Upconversion and downconversion photoluminescence and optical limiting in colloidal MoS2 nanostructures prepared by ultrasonication

Nano structures of MoS2 are trending up as a smart optoelectronic material nowadays. Photoluminescence, linear and non-linear optical properties of highly crystalline MoS2 quantum dot (QD)-nano flake (NF) colloidal dispersion in de-ionized water prepared by cost effective mechanical grinding assisted bath ultrasonication and centrifugation is reported in this article. Particle size, which varies with the sonication time and centrifuging speed, is confirmed by TEM and dynamic light scattering (DLS) analysis.
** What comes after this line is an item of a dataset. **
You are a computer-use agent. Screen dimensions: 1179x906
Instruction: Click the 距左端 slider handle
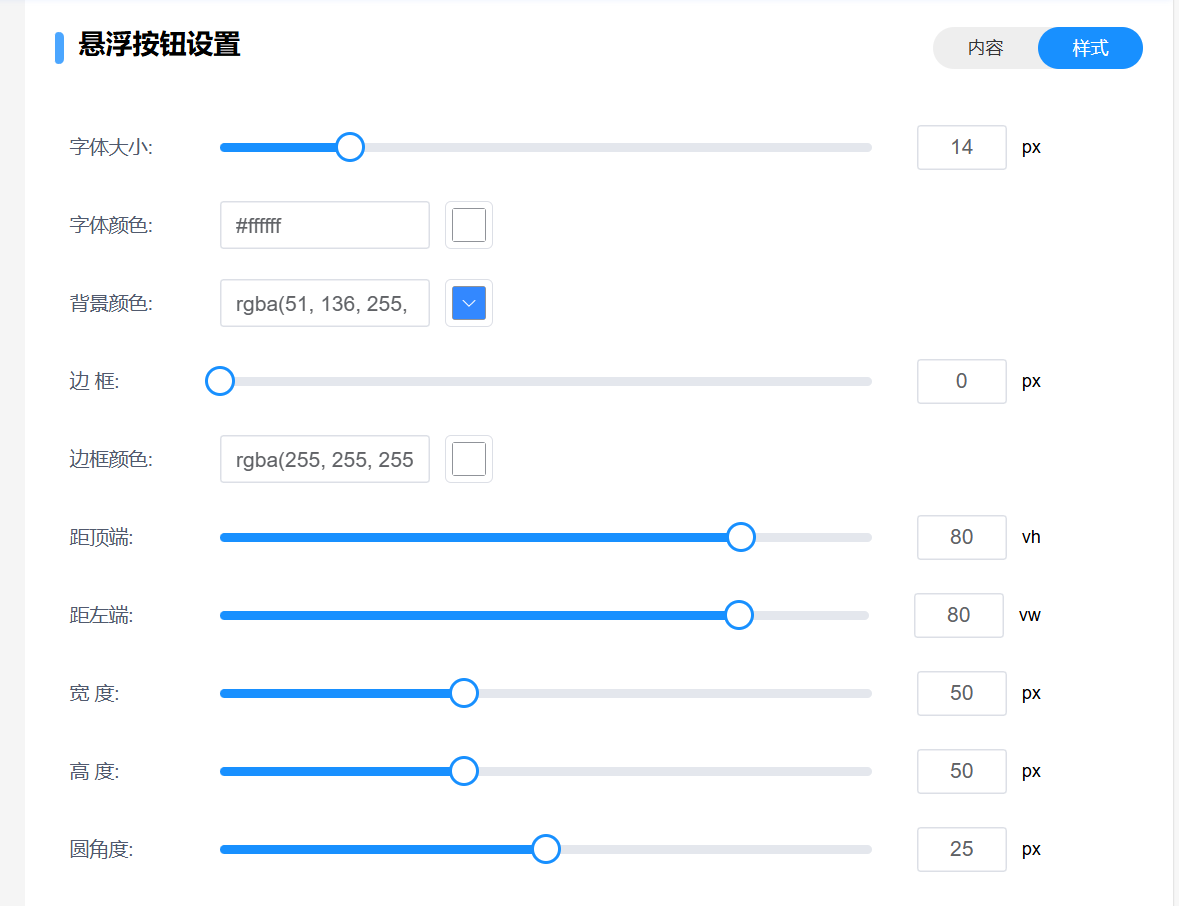click(x=738, y=615)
The absorbance spectra show characteristic A, B, C and D excitonic transitions of NFs and high energy E peaks of QDs. MoS2 QD-NF dispersion exhibits appreciable photon upconversion and down conversion photoluminescence (PL) that are applicable to solar cells. The photoluminescence emission red shifts with red shift in excitation wavelength. Time correlated fluorescence decay measurement estimates the life time and it varies with the particle size. Raman spectra of spin coated MoS2 dispersion confirm the hexagonal structure and formation of few layered MoS2 in-plane (E12g) and out-of-plane (A1g) vibrational modes. Selective area diffraction patterns confirm the crystallinity and hexagonal nature of the grown nanostructures. Non-linear optical studies of the samples exhibit reverse saturable absorption (RSA) which is applicable to optical limiting devices.